++++ Data provided

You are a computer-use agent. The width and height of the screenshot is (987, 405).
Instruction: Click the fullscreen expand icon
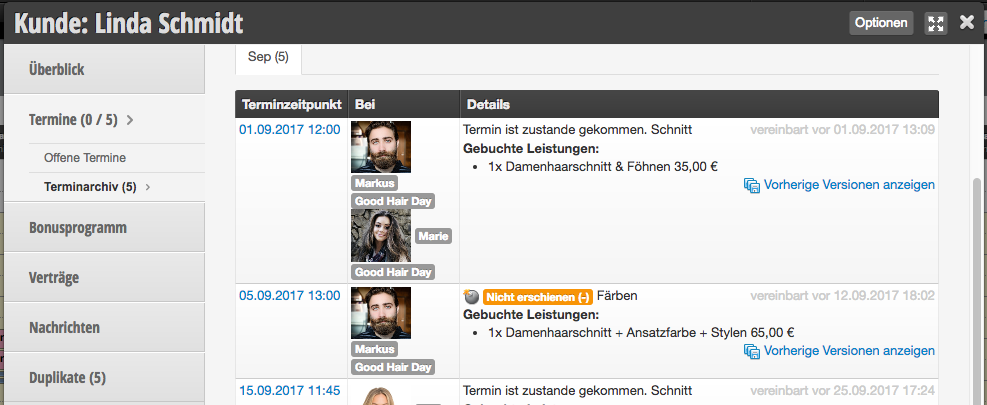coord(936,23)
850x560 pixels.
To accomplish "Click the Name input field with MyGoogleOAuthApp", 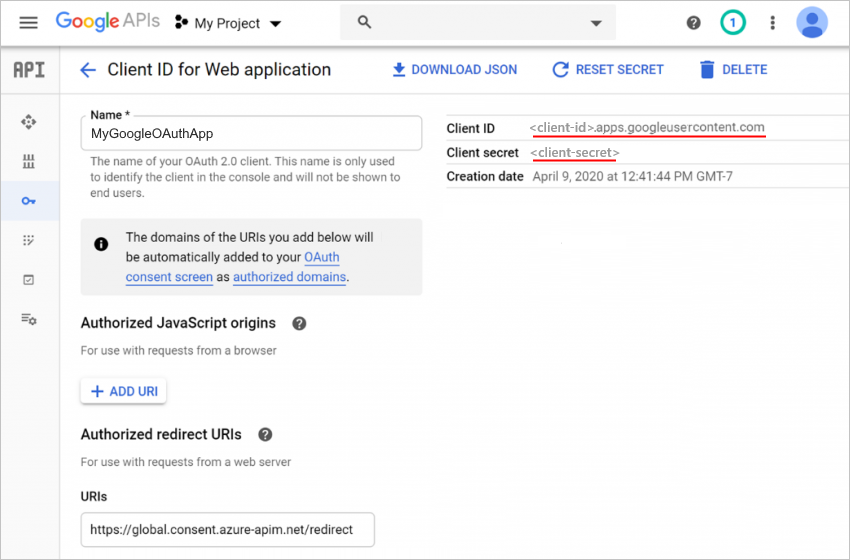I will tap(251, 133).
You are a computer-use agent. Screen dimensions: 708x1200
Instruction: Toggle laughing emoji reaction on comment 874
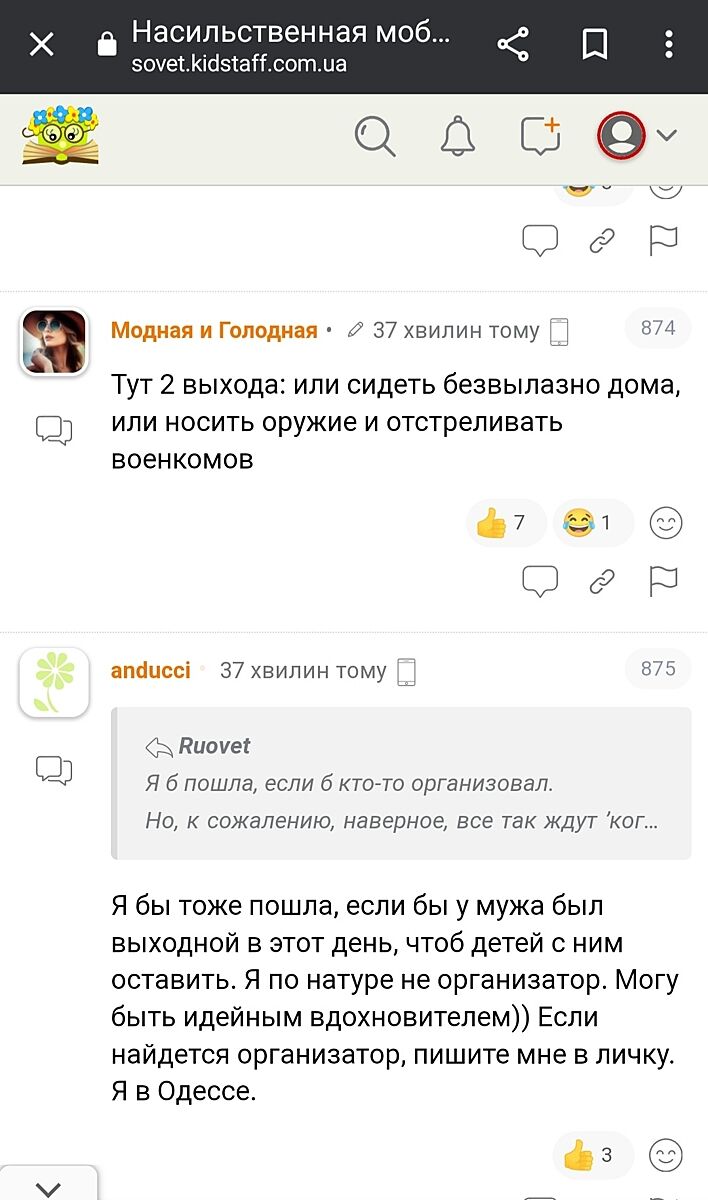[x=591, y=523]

++++++++
++++ Data provided

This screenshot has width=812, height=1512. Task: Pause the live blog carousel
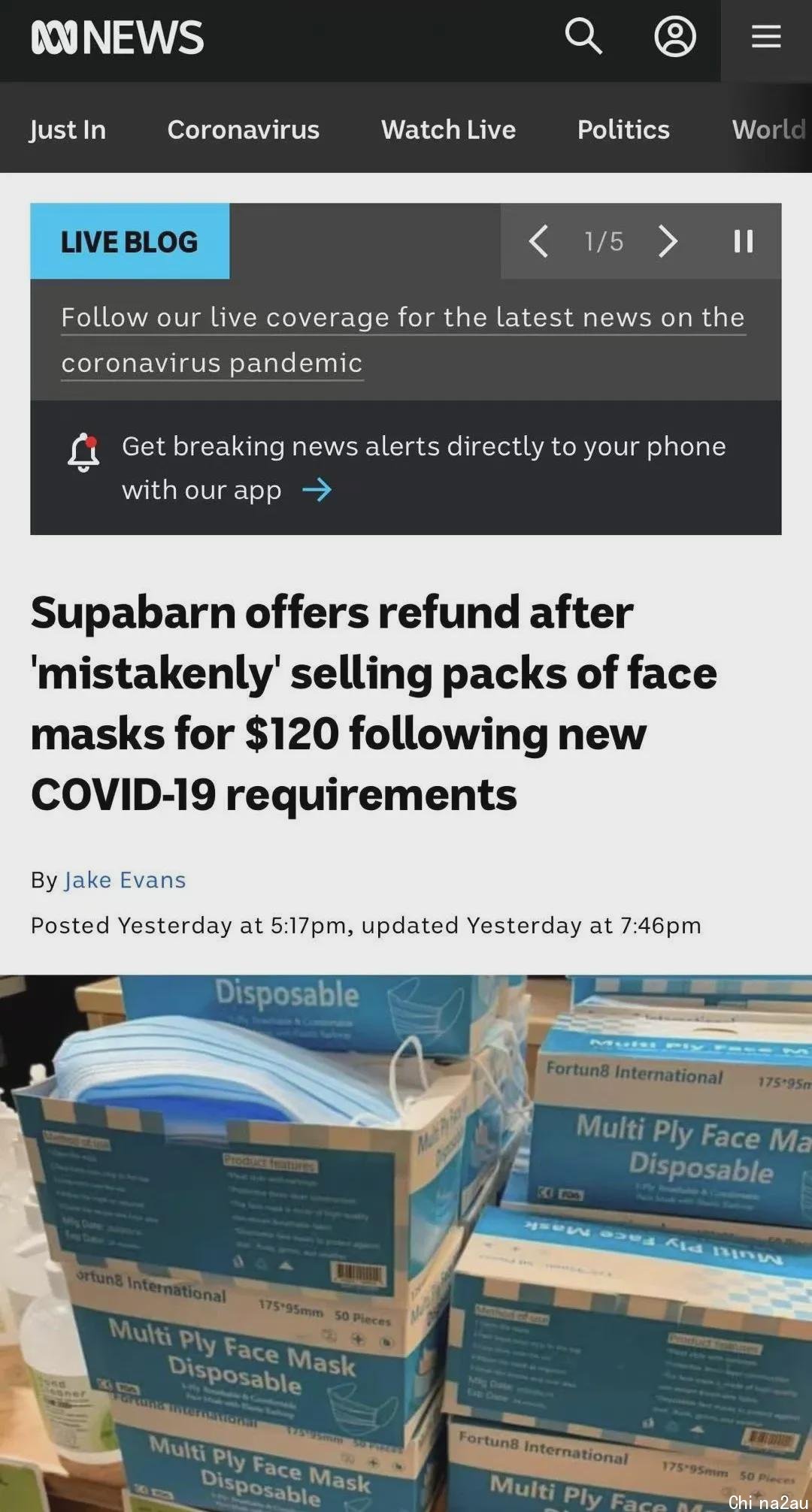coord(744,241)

++++++++
++++ Data provided

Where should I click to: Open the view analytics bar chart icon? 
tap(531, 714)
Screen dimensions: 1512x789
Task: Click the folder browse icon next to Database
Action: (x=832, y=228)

++++++++

Requirement: Revise the material starting with the line that contains "This screenshot has" and going on through the line that contains "coord(744,241)", putting "Resume" in place of "Pause" and keeping everything else the same. Leave the pictures out of your answer.

Exercise solution:
This screenshot has width=812, height=1512. Task: Resume the live blog carousel
coord(744,241)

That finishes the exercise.